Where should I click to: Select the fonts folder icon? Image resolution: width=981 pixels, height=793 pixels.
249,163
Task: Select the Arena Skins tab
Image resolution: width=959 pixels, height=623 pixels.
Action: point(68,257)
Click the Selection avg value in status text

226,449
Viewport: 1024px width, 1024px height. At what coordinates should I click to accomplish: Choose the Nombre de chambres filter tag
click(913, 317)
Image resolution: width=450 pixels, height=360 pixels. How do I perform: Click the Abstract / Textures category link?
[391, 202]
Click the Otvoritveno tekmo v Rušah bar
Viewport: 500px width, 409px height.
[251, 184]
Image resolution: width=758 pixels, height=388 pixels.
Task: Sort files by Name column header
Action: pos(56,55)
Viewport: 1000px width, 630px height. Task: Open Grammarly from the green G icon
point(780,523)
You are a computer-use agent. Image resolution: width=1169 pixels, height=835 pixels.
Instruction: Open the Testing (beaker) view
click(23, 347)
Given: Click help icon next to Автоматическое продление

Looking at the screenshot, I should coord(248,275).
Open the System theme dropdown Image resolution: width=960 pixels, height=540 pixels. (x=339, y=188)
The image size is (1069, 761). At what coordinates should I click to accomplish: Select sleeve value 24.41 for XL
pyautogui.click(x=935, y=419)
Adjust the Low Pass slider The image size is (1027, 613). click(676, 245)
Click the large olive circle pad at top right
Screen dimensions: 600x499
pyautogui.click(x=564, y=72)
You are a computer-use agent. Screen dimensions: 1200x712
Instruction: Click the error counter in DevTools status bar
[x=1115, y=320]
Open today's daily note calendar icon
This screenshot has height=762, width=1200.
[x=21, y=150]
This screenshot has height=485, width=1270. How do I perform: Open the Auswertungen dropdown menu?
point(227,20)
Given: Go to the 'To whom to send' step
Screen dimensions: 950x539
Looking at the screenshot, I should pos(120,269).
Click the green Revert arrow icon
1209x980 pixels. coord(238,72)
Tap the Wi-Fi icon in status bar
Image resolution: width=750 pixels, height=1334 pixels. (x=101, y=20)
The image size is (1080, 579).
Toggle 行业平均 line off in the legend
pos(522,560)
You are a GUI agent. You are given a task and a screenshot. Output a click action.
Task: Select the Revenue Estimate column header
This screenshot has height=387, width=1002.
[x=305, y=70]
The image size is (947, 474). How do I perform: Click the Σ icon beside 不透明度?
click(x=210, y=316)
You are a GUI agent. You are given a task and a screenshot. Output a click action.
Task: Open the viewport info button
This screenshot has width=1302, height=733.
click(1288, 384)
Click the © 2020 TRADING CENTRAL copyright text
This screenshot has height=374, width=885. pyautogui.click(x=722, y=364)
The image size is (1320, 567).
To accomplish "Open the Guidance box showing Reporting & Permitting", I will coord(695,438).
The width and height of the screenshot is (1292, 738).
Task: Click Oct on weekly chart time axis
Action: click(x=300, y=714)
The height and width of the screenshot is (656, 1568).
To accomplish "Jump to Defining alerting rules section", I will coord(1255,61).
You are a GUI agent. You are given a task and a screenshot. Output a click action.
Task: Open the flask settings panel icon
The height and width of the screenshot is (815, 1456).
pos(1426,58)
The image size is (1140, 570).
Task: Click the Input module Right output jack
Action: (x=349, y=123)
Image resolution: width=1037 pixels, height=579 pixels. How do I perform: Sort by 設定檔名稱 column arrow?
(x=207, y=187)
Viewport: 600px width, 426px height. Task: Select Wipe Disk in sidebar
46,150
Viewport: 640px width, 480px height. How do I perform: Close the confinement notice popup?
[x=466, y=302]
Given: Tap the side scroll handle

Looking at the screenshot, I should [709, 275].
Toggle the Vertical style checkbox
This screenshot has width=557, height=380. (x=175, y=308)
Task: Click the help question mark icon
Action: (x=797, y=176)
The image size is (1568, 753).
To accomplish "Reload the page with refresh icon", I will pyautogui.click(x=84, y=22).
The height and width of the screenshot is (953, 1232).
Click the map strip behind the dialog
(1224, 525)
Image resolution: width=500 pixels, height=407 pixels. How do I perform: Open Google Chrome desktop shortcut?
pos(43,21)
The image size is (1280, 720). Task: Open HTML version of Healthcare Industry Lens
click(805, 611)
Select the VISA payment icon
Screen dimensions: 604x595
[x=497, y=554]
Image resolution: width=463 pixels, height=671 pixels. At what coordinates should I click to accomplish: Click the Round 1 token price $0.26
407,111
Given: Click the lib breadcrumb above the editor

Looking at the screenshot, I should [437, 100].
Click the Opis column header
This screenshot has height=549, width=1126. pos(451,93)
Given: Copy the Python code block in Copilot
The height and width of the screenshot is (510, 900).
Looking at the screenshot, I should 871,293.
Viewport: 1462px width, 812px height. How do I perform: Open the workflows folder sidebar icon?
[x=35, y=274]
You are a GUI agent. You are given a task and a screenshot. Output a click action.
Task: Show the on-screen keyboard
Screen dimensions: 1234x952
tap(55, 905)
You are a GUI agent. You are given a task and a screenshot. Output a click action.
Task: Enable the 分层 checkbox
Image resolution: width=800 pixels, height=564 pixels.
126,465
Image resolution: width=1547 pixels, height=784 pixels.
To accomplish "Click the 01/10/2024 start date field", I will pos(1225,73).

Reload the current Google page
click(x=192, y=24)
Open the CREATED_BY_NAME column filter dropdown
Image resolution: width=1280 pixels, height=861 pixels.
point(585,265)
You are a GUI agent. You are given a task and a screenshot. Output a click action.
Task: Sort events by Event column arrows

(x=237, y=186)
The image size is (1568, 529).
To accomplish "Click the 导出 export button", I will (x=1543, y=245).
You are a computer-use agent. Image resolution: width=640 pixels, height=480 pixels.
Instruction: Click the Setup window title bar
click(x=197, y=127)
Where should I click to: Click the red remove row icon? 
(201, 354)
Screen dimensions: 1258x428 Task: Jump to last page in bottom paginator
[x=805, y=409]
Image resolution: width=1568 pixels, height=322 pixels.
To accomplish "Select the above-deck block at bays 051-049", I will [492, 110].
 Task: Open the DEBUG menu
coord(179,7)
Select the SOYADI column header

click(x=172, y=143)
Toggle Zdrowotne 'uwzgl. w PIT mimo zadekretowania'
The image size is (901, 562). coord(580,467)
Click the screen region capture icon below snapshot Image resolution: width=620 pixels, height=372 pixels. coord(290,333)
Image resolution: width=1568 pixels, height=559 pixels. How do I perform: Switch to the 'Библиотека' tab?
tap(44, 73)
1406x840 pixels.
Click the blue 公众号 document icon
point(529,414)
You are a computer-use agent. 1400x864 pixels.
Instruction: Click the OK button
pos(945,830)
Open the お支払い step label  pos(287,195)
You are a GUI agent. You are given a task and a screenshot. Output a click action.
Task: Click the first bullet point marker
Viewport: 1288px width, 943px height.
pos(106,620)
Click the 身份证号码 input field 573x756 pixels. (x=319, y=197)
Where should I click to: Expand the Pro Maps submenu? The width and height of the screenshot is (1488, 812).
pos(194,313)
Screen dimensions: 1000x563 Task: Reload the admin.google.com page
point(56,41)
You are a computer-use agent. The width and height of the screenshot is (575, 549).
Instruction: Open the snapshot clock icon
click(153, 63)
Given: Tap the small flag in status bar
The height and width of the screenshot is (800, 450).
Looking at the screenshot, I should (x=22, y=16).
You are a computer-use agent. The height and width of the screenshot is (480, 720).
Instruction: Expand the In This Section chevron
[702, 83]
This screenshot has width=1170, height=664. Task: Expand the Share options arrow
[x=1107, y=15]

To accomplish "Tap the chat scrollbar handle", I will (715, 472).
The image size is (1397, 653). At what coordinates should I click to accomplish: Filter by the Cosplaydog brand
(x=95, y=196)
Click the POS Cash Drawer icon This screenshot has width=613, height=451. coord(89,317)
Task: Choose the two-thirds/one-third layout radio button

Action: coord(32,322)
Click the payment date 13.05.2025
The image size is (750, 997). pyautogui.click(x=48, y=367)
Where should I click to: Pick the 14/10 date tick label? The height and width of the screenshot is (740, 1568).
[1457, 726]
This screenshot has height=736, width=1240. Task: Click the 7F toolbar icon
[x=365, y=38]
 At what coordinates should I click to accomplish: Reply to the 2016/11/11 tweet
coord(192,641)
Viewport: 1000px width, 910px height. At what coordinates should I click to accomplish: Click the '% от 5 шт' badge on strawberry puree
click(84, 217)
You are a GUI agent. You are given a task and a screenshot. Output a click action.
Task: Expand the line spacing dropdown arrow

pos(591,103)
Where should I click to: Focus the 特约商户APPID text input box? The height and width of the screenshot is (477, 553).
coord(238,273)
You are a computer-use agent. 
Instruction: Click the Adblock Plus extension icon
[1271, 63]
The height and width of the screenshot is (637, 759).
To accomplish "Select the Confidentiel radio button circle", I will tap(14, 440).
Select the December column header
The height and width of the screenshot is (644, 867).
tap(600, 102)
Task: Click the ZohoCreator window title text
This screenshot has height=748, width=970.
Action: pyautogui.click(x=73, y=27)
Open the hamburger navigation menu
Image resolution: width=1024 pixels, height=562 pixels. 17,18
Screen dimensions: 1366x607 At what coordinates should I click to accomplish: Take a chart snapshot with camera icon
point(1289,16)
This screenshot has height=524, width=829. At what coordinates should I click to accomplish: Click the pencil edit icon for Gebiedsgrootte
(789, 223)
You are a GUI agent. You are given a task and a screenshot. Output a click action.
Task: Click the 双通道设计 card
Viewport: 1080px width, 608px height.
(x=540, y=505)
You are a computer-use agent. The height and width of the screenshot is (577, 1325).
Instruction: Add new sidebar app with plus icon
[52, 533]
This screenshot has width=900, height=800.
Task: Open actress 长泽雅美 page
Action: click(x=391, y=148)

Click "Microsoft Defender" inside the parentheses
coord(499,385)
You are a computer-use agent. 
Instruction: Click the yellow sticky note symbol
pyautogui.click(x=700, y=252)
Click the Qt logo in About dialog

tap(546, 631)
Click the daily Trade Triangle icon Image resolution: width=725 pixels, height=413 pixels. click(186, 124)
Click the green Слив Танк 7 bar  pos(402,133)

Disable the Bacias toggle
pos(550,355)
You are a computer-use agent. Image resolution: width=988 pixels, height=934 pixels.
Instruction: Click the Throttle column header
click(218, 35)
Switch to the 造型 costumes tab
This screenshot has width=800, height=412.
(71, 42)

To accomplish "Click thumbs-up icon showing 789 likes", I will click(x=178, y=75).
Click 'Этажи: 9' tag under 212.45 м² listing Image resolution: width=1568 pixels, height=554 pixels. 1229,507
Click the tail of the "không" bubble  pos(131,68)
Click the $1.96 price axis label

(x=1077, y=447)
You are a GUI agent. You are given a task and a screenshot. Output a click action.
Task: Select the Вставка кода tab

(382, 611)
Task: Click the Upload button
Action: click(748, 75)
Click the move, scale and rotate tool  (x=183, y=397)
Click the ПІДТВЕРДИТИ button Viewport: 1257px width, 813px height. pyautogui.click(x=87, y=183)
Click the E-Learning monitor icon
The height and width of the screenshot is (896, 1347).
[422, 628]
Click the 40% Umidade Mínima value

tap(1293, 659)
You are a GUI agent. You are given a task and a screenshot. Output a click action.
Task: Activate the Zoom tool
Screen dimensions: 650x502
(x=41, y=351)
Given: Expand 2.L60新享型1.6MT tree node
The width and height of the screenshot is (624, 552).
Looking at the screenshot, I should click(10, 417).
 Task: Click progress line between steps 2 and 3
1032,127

▶ [Instructions for the task] For the word "computer", count the lines of the records that contain it and give only the number.

▶ [Exercise result] 10